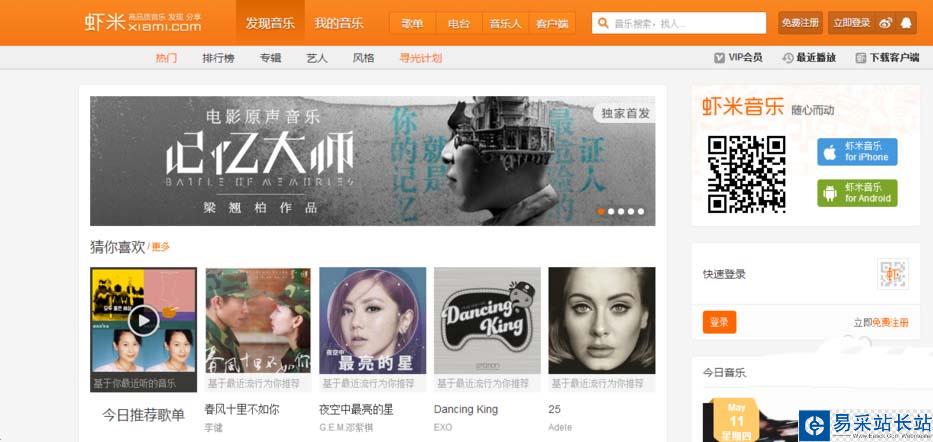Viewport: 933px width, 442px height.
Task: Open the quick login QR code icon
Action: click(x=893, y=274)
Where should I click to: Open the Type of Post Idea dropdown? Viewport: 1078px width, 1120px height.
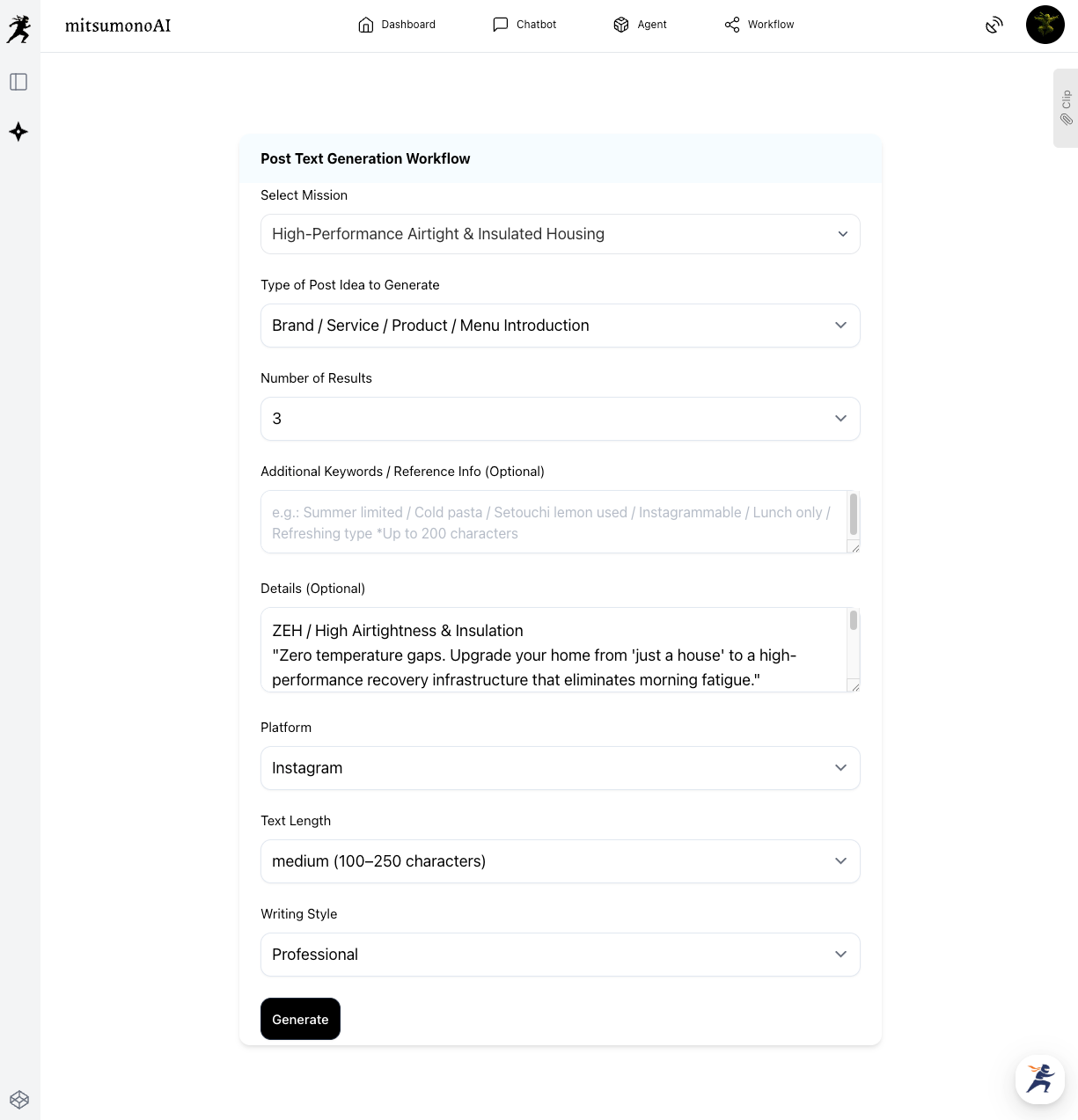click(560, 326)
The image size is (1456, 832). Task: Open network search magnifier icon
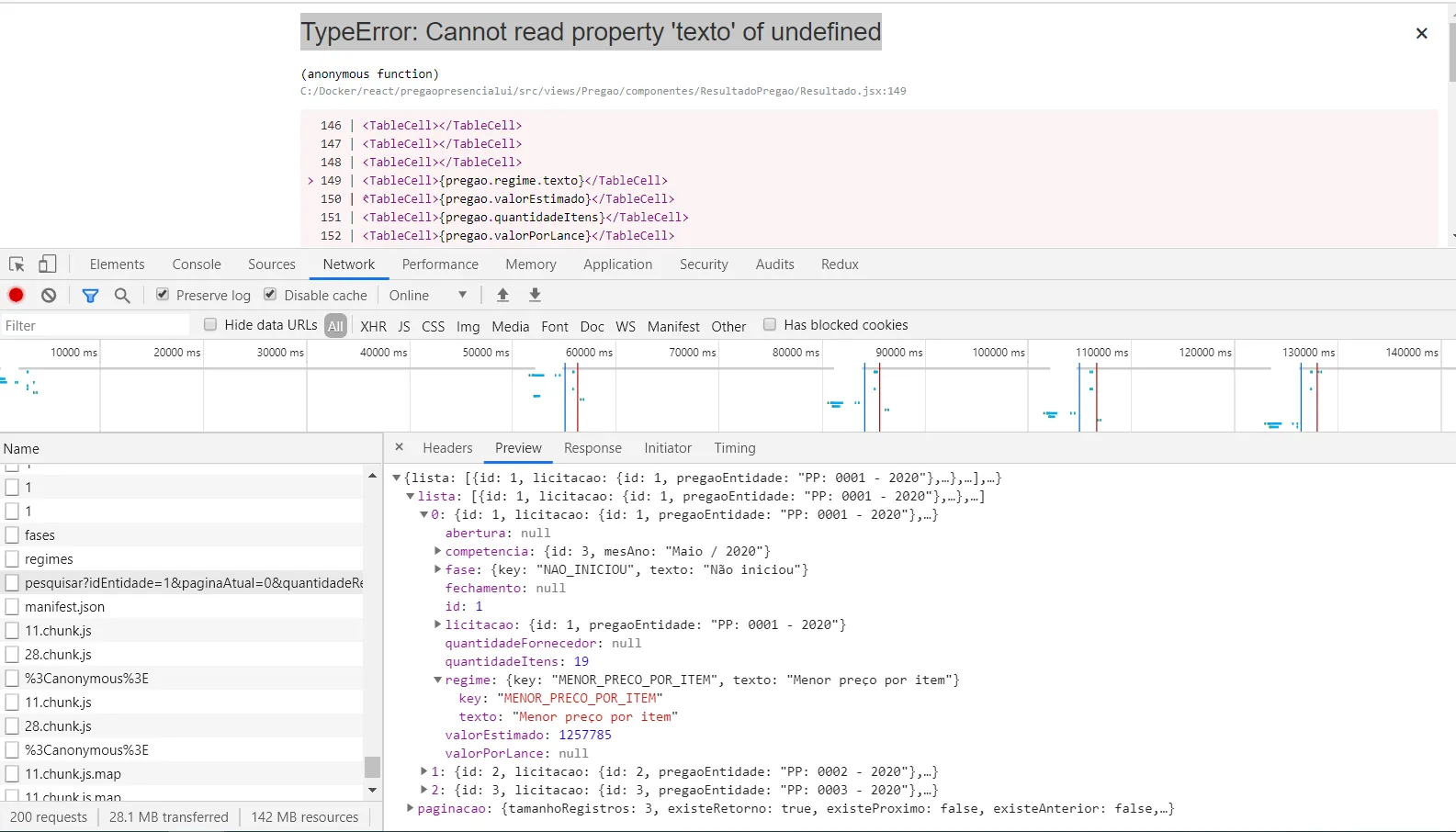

▶ **REQUIREMENTS**
Substitute "magnifying glass" for "magnifier" everywhere in the records above, keep every other word the same, and leave out the pictures.

▶ **SOLUTION TO THE PROBLEM**
Viewport: 933px width, 442px height.
Task: Open the quick login QR code icon
Action: click(x=893, y=274)
Where should I click to: Open the Type of Post Idea dropdown? Viewport: 1078px width, 1120px height.
click(560, 326)
The image size is (1456, 832). Task: Open network search magnifying glass icon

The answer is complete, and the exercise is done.